Stored items

-- Begin --

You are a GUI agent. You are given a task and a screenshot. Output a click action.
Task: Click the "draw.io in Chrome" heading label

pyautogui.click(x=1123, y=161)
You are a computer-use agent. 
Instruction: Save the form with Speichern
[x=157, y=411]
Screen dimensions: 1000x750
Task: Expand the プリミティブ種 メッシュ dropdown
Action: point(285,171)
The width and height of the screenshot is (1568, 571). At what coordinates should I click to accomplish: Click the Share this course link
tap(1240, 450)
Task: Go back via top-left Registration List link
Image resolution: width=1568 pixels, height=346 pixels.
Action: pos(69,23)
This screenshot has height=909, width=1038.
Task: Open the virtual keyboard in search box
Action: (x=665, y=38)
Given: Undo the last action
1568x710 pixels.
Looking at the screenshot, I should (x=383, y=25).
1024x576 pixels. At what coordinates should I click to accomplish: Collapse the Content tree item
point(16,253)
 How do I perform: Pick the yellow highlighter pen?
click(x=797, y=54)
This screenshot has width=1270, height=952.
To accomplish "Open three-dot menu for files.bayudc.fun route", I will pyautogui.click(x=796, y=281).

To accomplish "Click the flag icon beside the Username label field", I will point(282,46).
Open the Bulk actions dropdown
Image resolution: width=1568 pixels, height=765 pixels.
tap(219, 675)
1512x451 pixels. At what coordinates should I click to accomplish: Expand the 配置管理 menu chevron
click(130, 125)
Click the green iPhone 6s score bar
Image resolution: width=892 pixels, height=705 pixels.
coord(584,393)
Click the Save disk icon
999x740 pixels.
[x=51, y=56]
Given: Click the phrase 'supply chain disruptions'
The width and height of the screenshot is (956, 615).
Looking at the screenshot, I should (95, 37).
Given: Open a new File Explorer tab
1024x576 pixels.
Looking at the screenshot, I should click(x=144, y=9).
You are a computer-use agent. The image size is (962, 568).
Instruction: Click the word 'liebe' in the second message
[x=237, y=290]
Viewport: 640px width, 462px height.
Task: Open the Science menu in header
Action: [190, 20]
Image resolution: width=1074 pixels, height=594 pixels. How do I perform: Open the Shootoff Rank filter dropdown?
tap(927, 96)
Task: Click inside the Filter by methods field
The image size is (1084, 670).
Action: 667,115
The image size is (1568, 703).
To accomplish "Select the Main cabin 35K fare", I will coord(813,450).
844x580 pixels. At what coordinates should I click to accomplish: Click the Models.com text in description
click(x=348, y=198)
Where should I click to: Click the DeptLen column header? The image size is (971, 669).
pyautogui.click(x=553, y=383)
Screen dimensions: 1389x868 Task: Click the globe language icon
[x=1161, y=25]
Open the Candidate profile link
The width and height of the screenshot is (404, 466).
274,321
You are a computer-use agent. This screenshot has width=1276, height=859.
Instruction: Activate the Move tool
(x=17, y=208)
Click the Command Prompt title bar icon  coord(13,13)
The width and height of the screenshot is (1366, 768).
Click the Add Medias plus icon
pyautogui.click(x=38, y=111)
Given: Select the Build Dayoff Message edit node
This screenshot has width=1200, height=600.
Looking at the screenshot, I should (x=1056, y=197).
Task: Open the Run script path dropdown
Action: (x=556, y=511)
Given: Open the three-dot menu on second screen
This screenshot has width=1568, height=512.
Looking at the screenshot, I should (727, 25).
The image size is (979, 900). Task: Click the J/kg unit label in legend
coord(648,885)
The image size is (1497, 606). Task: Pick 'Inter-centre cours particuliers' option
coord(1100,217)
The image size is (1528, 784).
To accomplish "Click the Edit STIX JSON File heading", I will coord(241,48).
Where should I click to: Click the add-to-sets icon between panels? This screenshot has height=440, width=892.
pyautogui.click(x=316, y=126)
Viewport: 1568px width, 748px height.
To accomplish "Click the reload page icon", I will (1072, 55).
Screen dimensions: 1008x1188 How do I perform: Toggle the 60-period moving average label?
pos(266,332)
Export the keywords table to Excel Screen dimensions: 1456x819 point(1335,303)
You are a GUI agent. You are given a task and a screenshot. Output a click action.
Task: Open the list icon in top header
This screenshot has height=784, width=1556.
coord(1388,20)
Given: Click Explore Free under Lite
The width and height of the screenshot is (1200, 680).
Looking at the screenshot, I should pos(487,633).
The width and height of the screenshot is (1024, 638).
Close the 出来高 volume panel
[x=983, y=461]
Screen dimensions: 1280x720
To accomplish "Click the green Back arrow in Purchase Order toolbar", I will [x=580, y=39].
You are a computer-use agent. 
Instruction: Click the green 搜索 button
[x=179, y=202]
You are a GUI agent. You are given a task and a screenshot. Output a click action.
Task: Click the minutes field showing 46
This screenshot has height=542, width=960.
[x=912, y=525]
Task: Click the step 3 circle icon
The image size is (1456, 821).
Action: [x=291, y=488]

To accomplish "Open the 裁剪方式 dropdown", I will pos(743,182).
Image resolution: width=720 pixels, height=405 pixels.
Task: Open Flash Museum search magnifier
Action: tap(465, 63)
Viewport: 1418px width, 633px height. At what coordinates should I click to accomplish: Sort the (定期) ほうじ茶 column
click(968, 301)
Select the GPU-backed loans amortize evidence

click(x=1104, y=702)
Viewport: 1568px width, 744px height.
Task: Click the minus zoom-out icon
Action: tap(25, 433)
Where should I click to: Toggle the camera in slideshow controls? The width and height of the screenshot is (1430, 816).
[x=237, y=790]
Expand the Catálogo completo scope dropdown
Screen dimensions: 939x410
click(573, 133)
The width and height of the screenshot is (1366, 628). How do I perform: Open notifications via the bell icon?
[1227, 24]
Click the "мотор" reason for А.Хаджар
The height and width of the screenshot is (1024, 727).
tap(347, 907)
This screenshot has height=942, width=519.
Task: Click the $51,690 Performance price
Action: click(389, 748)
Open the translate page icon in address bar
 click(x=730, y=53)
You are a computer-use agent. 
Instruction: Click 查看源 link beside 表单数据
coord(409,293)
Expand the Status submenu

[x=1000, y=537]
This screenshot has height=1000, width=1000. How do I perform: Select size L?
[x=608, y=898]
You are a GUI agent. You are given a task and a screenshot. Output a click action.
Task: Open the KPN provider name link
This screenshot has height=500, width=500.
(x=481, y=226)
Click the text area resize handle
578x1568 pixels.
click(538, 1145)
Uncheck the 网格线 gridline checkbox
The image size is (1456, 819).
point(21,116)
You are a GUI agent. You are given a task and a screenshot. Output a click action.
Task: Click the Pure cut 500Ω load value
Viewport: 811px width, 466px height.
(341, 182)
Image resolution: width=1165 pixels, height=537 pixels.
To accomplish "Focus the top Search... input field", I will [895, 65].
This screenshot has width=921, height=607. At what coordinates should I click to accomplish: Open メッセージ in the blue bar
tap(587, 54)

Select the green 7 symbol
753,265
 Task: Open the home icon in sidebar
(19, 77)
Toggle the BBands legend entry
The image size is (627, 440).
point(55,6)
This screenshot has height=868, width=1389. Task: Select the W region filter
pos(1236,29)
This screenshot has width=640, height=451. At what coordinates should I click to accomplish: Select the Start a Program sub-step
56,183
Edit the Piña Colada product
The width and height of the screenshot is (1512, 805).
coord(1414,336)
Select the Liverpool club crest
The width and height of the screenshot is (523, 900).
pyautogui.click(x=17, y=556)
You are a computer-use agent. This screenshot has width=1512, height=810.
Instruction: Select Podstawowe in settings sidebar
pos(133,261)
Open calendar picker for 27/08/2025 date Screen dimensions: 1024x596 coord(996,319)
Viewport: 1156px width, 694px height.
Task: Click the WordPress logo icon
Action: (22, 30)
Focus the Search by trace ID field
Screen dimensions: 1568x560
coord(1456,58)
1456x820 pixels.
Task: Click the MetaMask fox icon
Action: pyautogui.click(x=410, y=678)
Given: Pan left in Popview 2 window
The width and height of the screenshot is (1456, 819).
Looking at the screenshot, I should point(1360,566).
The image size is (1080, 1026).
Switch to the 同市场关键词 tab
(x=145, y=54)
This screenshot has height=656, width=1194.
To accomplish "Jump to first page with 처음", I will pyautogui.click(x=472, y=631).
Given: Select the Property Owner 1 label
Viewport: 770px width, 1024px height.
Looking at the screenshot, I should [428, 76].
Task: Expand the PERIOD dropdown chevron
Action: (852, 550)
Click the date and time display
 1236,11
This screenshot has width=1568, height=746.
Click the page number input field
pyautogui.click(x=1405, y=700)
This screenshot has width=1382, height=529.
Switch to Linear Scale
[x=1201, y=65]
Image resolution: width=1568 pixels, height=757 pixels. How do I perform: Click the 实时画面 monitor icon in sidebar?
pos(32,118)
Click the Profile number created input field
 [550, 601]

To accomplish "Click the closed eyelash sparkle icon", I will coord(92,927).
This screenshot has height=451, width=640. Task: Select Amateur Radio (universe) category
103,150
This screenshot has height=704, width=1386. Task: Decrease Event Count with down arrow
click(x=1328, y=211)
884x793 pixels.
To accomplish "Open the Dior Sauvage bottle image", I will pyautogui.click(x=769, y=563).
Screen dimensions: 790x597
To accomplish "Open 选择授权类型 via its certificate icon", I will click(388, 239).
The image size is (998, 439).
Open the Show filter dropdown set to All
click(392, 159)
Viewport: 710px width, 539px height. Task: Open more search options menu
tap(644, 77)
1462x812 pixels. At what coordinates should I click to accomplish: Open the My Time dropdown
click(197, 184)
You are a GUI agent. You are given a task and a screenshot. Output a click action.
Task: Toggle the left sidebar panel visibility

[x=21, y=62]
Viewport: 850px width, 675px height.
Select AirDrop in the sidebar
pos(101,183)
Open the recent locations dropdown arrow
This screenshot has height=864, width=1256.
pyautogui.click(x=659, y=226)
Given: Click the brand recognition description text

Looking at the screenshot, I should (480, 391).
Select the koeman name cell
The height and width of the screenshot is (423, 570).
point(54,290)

-- End --

▸ AIM OF THE EXERCISE
Update the data from the line that contains "Click the Command" through the line that contains "will (1072, 55).", replacing "icon" with "button" and leaving everything else unchanged.

▸ REPLY TO THE EXERCISE
Click the Command Prompt title bar button  coord(13,13)
The width and height of the screenshot is (1366, 768).
Click the Add Medias plus button
pyautogui.click(x=38, y=111)
Given: Select the Build Dayoff Message edit node
This screenshot has width=1200, height=600.
Looking at the screenshot, I should (x=1056, y=197).
Task: Open the Run script path dropdown
Action: (x=556, y=511)
Given: Open the three-dot menu on second screen
This screenshot has width=1568, height=512.
Looking at the screenshot, I should (727, 25).
The image size is (979, 900). Task: Click the J/kg unit label in legend
coord(648,885)
The image size is (1497, 606). Task: Pick 'Inter-centre cours particuliers' option
coord(1100,217)
The image size is (1528, 784).
To accomplish "Click the Edit STIX JSON File heading", I will coord(241,48).
Where should I click to: Click the add-to-sets button between panels? This screenshot has height=440, width=892.
pyautogui.click(x=316, y=126)
Viewport: 1568px width, 748px height.
To accomplish "Click the reload page button", I will (1072, 55).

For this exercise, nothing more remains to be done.